Xavier plays Jared, a small-time car thief sentenced to two years at the Stonegate Correctional Institute in Springmount, Florida (even if the judge gets confused and sentences him to serve his time at the Springmount Correctional Institute).

Presumably because the budget is non-existent and the actors also have to double as crew, the prison we get to see is one in which there are never more than two people in the one shot. That makes early scenes like Jared’s ritualistic induction fight with another prisoner, Tank, which takes place on a wire-grated floor in an open industrial area with no supervision by guards and no other people in view (despite the soundtrack of crowd noises), awfully ridiculous… and from which the film can never recover.

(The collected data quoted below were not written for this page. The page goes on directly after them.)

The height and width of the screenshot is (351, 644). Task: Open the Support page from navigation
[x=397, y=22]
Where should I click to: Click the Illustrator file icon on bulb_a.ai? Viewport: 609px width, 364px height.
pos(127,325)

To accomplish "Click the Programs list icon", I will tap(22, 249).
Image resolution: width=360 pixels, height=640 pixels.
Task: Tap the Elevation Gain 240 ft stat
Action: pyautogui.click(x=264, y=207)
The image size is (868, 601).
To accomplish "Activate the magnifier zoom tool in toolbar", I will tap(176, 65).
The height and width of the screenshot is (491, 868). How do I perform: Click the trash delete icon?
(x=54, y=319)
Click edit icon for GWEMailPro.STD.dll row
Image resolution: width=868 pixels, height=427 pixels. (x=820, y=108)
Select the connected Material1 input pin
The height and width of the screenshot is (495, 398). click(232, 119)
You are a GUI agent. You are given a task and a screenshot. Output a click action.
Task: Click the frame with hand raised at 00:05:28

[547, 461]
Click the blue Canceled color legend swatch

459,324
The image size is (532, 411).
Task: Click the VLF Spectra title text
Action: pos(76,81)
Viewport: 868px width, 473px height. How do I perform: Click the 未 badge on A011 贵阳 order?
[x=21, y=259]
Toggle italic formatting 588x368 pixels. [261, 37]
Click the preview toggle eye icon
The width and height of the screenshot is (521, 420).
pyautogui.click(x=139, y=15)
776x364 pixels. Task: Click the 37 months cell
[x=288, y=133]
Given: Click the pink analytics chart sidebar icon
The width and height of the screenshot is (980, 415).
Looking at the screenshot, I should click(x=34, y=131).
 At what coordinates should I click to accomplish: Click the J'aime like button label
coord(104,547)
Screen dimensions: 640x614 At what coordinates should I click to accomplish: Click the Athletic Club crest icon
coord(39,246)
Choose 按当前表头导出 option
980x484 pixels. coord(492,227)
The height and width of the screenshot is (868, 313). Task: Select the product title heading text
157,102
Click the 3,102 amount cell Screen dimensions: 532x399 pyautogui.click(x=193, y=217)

As helpful background to the story, we have been told that mystery shrouds Stonegate after it was discovered in 1959 that on top of more than 47 suspicious deaths, 20-plus bodies were found in a mass grave in the basement… before a fire covered up potentially more atrocities. Whatever happened back then, it’s clearly not over; another prisoner warns Jared not to go down into the basement. Ooh, scary.

It’s not long before Jared and his cellmate, Miguel (Miguel Angel Novo), realise that the scariness is in fact a number of fancy-dress zombies on the warpath. “Lock it down! Lock it down! There’s a riot going on out there!”, the guards call as the zombies emerge, but we see no riot and no lockdown; just some vaguely eerie special effects and Jared and Miguel. The two prisoners make their way into the prison control room without encountering a single panicking staff member (the ‘Panic’ button having been pushed, literally) or any other prisoners, and luckily find detailed prison plans and guns lying about. Handy, eh? After swimming underwater for a spell (and why not – is there not a water-filled room in every prison?), Jared dries off with spectacular speed to rescue his girlfriend Rachel (Natalie Morales) who has arrived for a visit, and together they shoot zombies and escape via a network of drains… before deciding that they must return and fight the zombie war rather than run away.

I’m guessing that many viewers have taken the option to run away well before the film finishes at just 62 minutes. Extraordinarily, since this piece of amateur home video Mario Xavier has made two sequels – in what must either be the height of misplaced ego, or a measure of his improvement with practice and some budget. I don’t think I’ll be watching to find out which.

Living Dead Lock Up #2 - Miguel Angel Novo as Miguel and Mario Xavier as Jared Living Dead Lock Up #3 - Mario Xavier as Jared and Natalie Morales as Rachel

Posted on June 16th, 2013 at 2:36 pm. Updated on August 11th, 2013 at 12:07 pm.

One Response to “Living Dead Lock Up (2005, USA)”

  1. August 9th, 2013 at 8:13 pm
    Mario Xavier says:

    Hey! I’m glad you liked it. Or didn’t like it actually as the case is. Either way, thanks for watching!